- _Exercise instructions_:
In the text below on the building of the Shenandoah airship, list in order every step the cattle membranes go through while the goldbeater's skins are being prepared.

- _Text block_:

● ● ● ● ●

The L-49 was one of the “height climbers” designed by the Germans late in World War I, when improvements in Allied fighter aircraft and anti-aircraft artillery made it necessary for Zeppelins to climb to great altitudes to avoid being shot down. For the Zepeplins to rise to greater heights on a fixed volume of lifting gas, however, the weight and strength of their structures were dramatically reduced. This decrease in strength was accepted as a wartime necessity, since a structurally weaker Zeppelin flying above the reach of enemy aircraft and artillery was safer than a stronger Zeppelin that could be easily attacked.
Shenandoah under construction at Lakehurst in 1923
The design was found insufficient and a number of the features of newer Zeppelins were used, as well as some structural improvements. The structure was built from a new alloy of aluminum and copper known as duralumin. Girders were fabricated at the Naval Aircraft Factory. Whether the changes introduced into the original design of L-49 played a part in Shenandoah’s later breakup is a matter of debate. An outer cover of high-quality cotton cloth was sewn, laced or taped to the duralumin frame and painted with aluminum dope.
The gas cells were made of goldbeater’s skins, one of the most gas-impervious materials known at the time. Named for their use in beating and separating gold leaf, goldbeater’s skins were made from the outer membrane of the large intestines of cattle. The membranes were washed and scraped to remove fat and dirt, and then placed in a solution of water and glycerine in preparation for application to the rubberized cotton fabric providing the strength of the gas cells. The membranes were wrung out by hand to remove the water-glycerine storage solution and then rubber-cemented to the cotton fabric and finally given a light coat of varnish. The 20 gas cells within the airframe were filled to about 85% of capacity at normal barometric pressure. Each gas cell had a spring-loaded relief valve and manual valves operated from the control car.

● ● ● ● ●

- _Exercise data_:
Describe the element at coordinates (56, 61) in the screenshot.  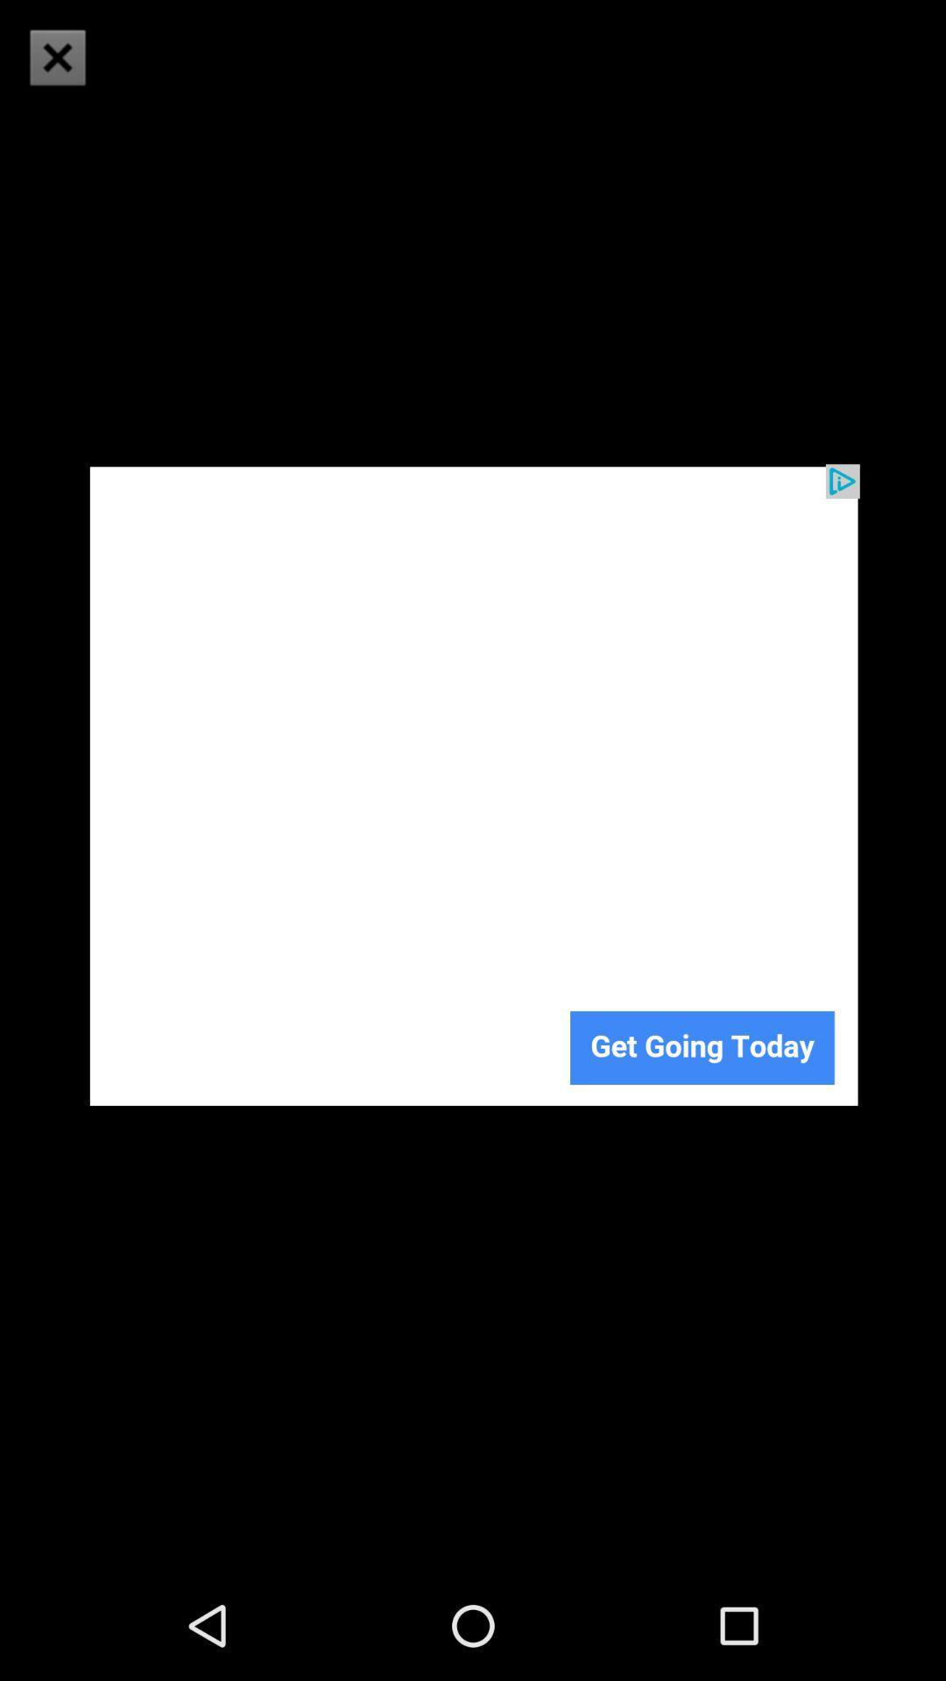
I see `the close icon` at that location.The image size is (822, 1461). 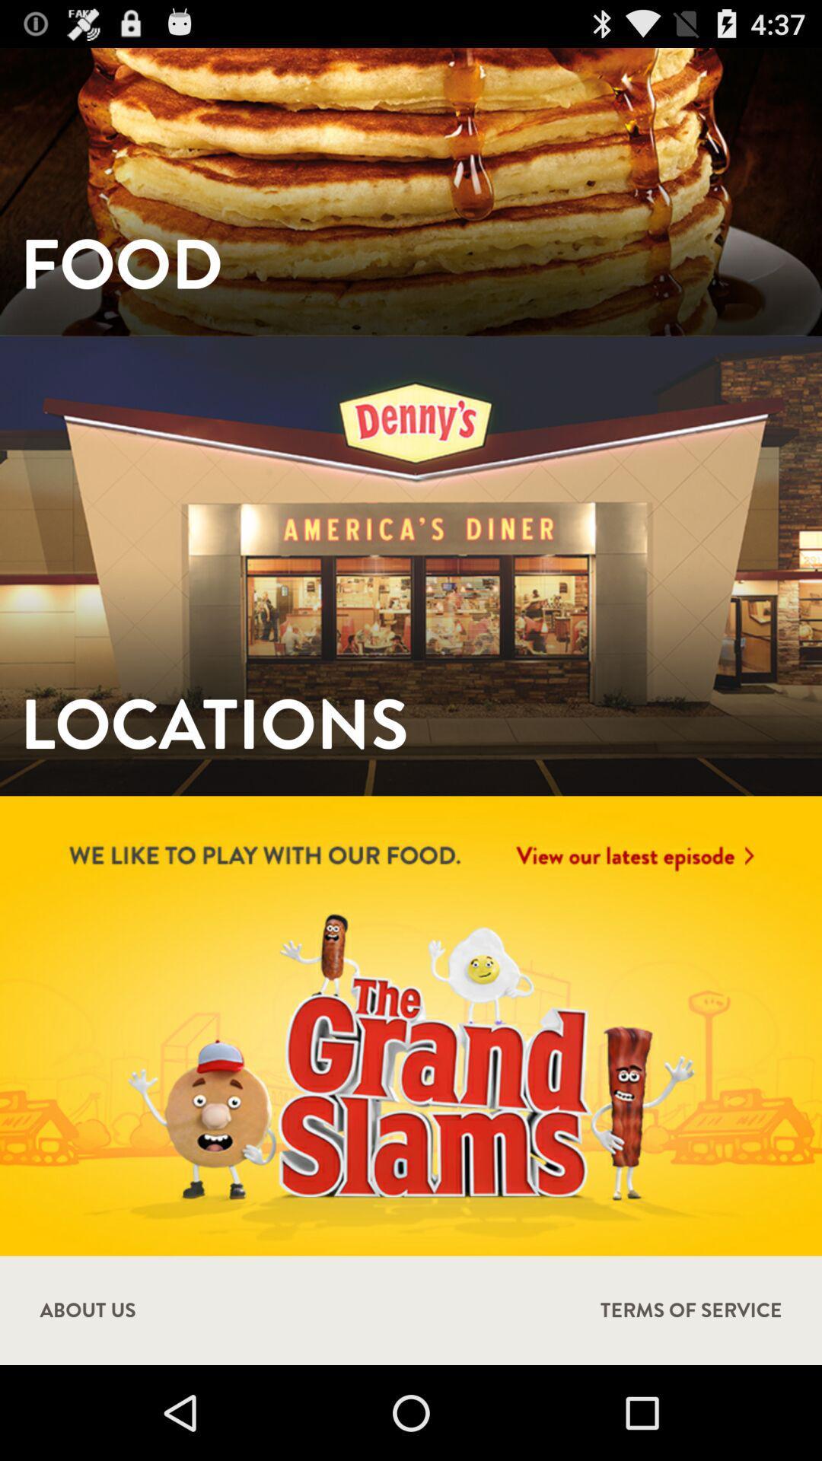 I want to click on item at the bottom right corner, so click(x=691, y=1310). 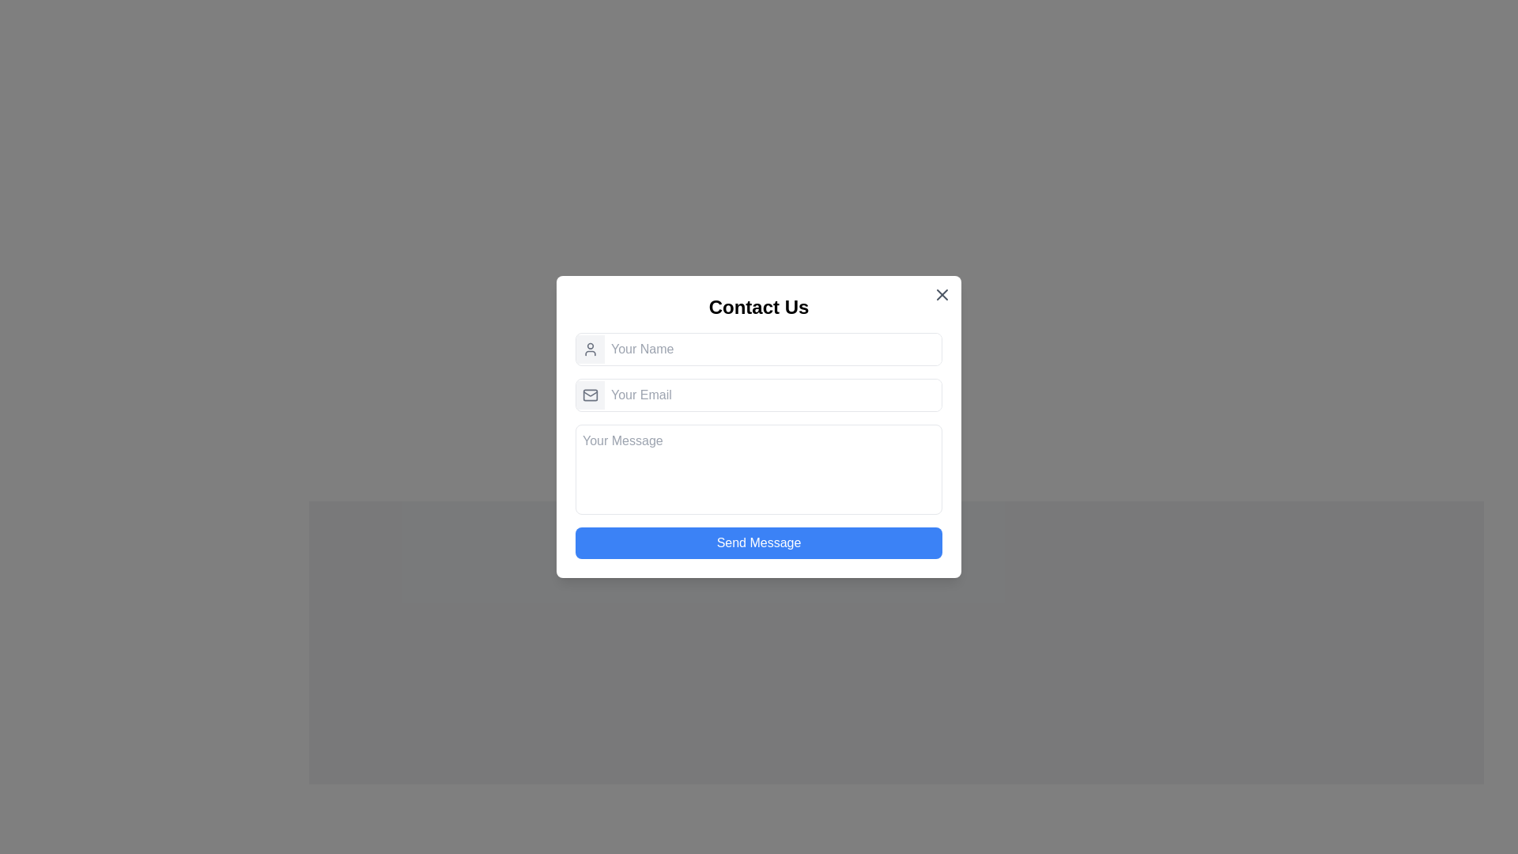 I want to click on the SVG graphics element resembling an email envelope icon, located to the left of the email input field in the 'Contact Us' modal dialog, so click(x=590, y=395). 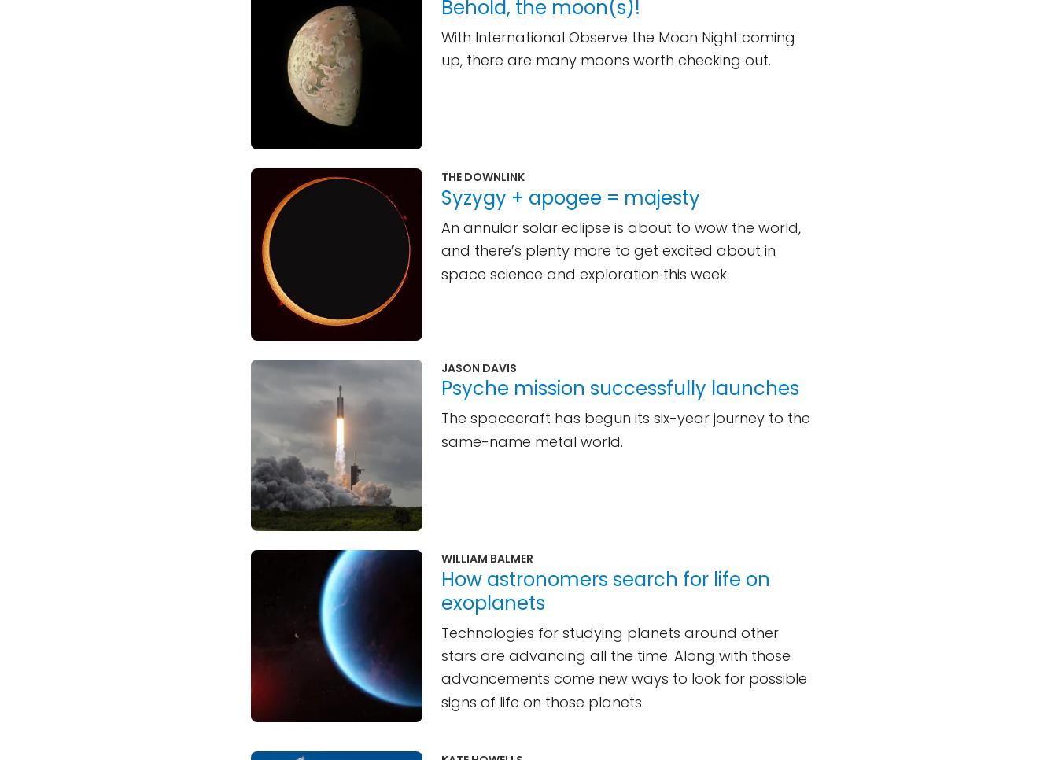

● ● ● ● ●

- _Response to the exercise_:
1. Washed
2. Scraped to remove fat and dirt
3. Placed in a solution of water and glycerine
4. Wrung out by hand to remove the water-glycerine solution
5. Rubber-cemented to the cotton fabric
6. Given a light coat of varnish